Posted by daniel on April 8, 2004 at 8:45 AM EDT

"The natural extension of grid computing is the Java grid [..] because the principles behind [Java] have been to introduce a fundamental abstraction layer between the code and state, and the underlying platform."

At least that's the view expressed in Also in Java Today, in Grid Computing: A Conversation with Sun CTO, Greg Papadopoulos. He says that "Future systems will have to be much more tolerant of entities appearing and disappearing from the network and of failures happening. Future systems will have to be able to self-organize and adapt." Papadopoulis also predicts that we're at a point where "operating systems and processes are no longer the control points in systems that they once were. They're important components, because it's how you fundamentally render the price performance to systems. But operating systems aren't the controlling components."


In today's Weblogs , Rima Patel Sriganesh write on Improving Web Services Performance through Fast Web Services . She explains "some of the ways to improve performance if you are transmitting significant amount of XML data is to use traditional compression mechanisms such as zip/gzip or home-grown compression algorithms." If instead your aim is "Web services then what you need is a technology to improve Web service performance such that Processing overhead is greatly reduced [..], Bandwidth overhead is greatly reduced [..], Interoperability is preserved[.., and] Existing standards and APIs are supported to accommodate existing Web service technologies and frameworks such as JAX-RPC, JAXB, etc."

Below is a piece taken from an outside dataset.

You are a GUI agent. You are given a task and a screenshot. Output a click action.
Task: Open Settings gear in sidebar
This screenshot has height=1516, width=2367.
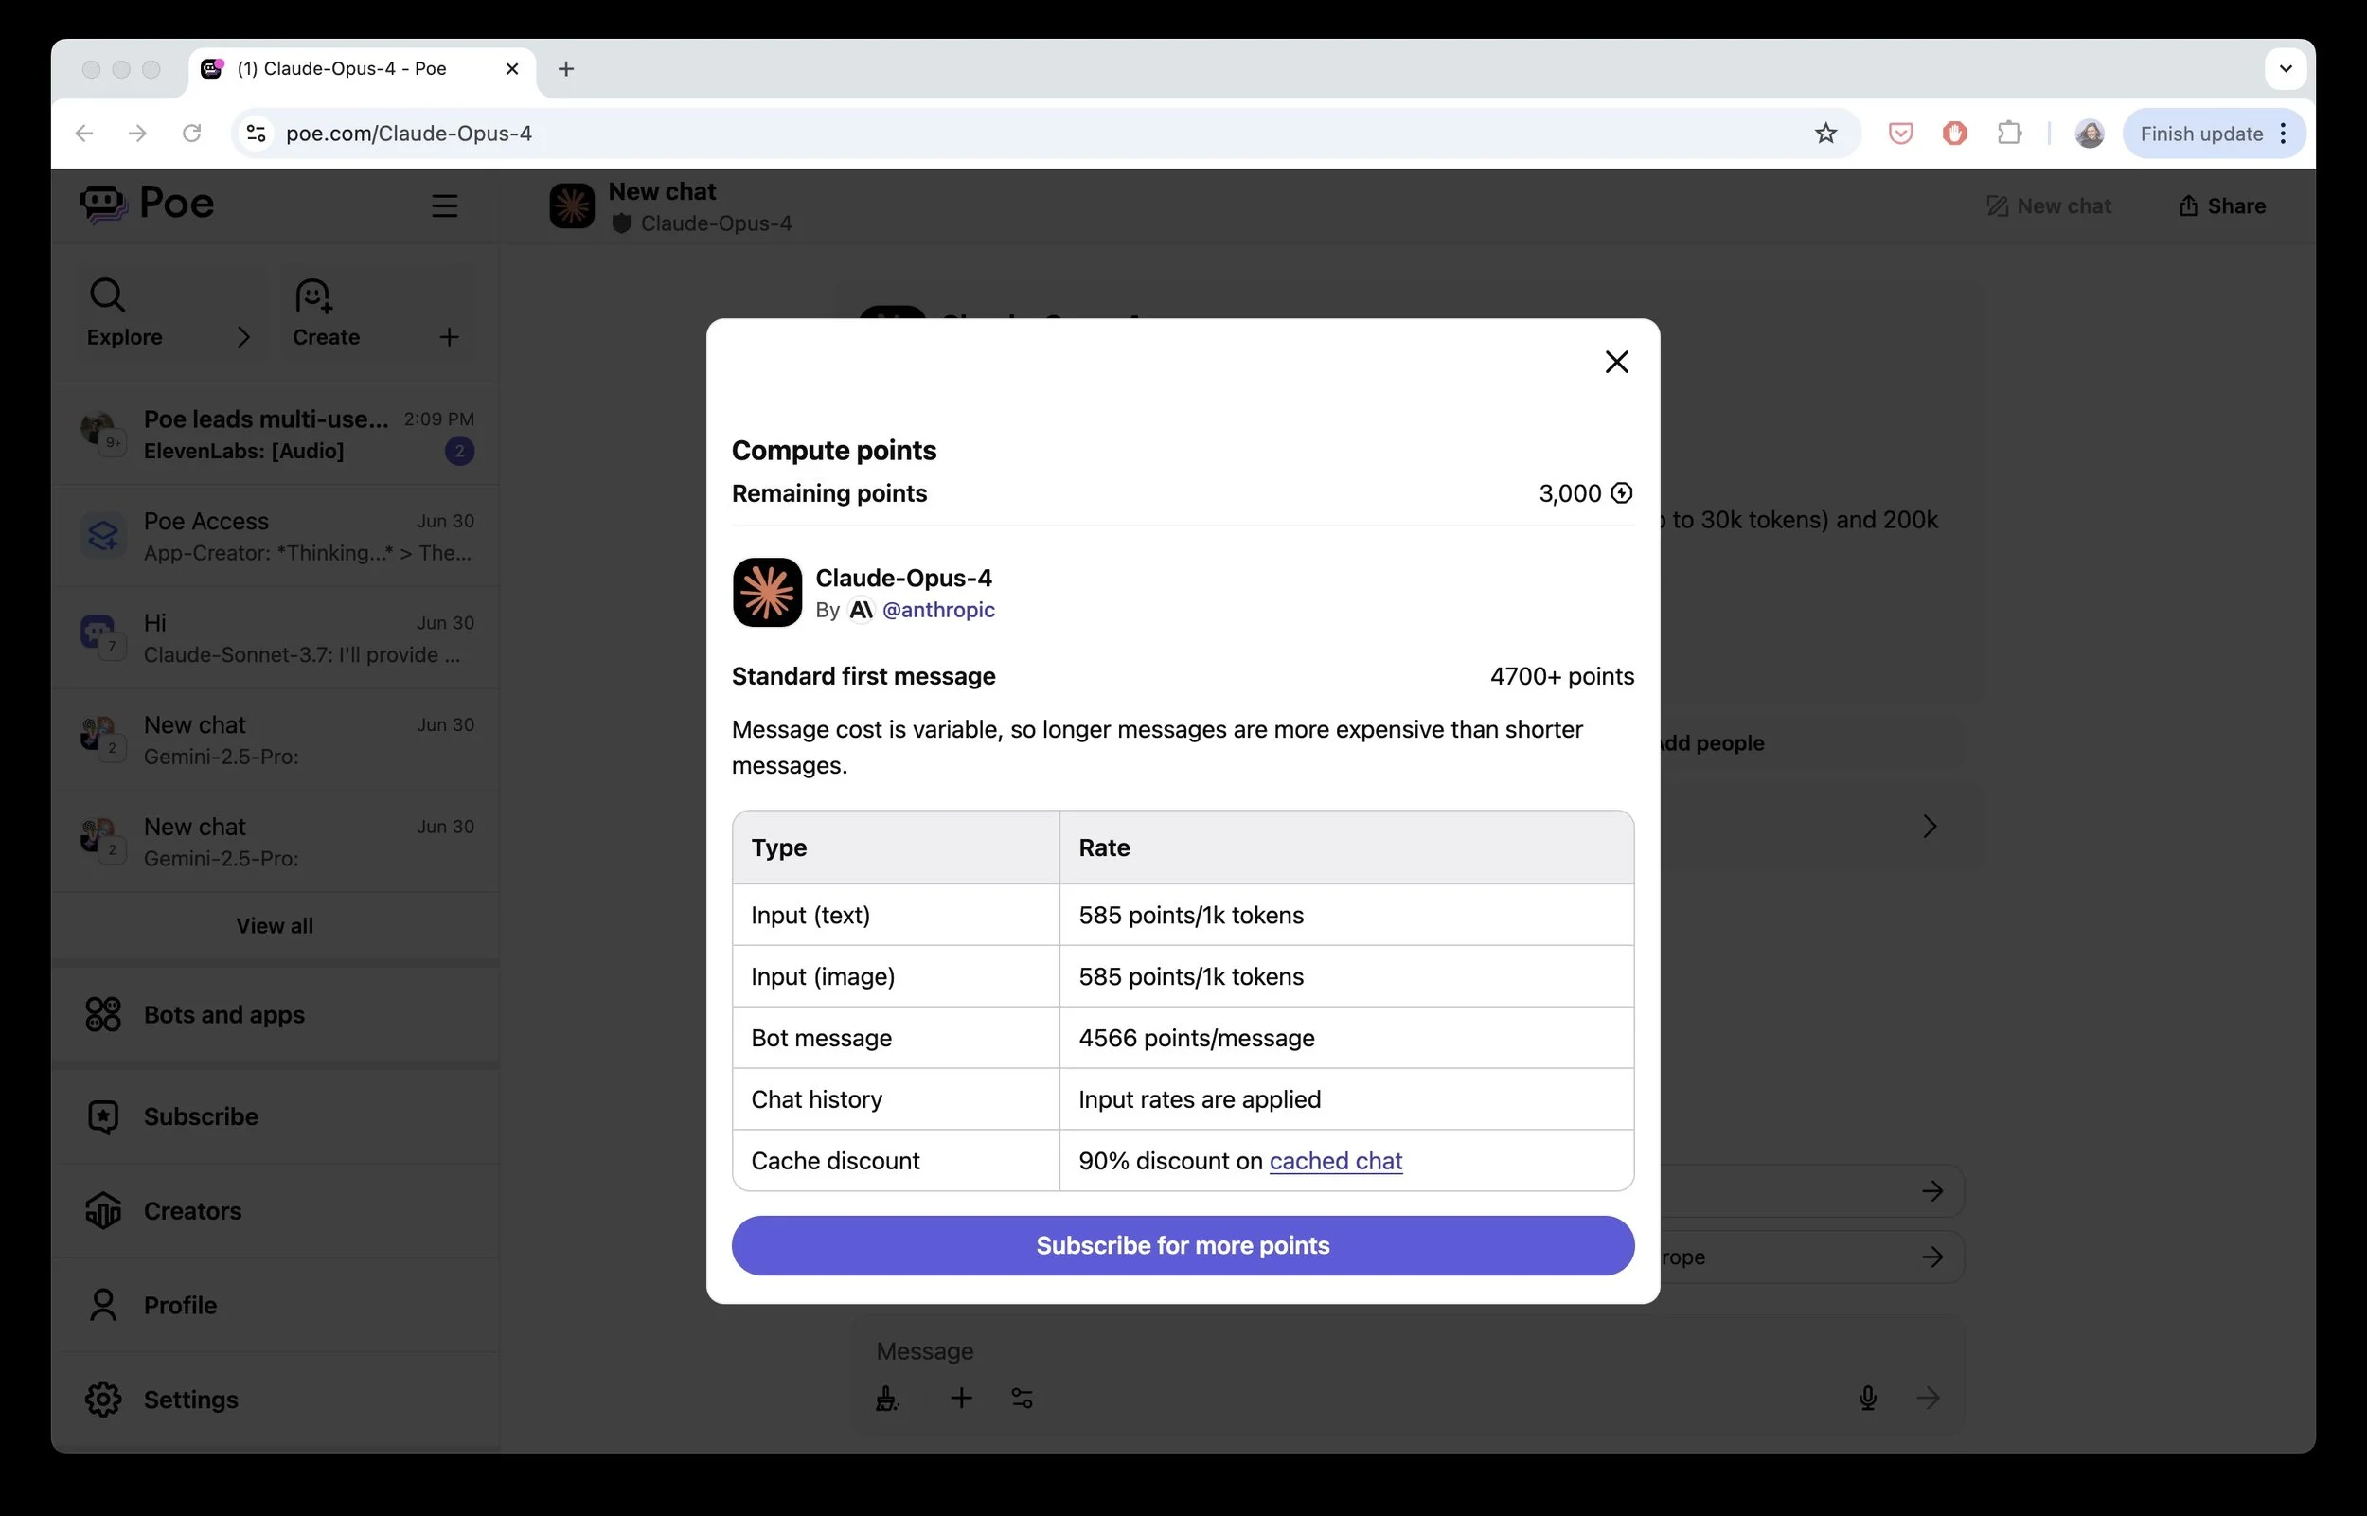point(103,1399)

In today's Projects and Communities , the JavaTools community announces that Sun's Java Studio Creator Early Access will be available for download some time today. Once the password protection is removed you can to download this IDE that was codenamed Project Rave.

The schoolbus project in Education and Research "facilitates university management tasks, including teacher/student communication, enrollment control, classroom alocation, e-Learning, and grades."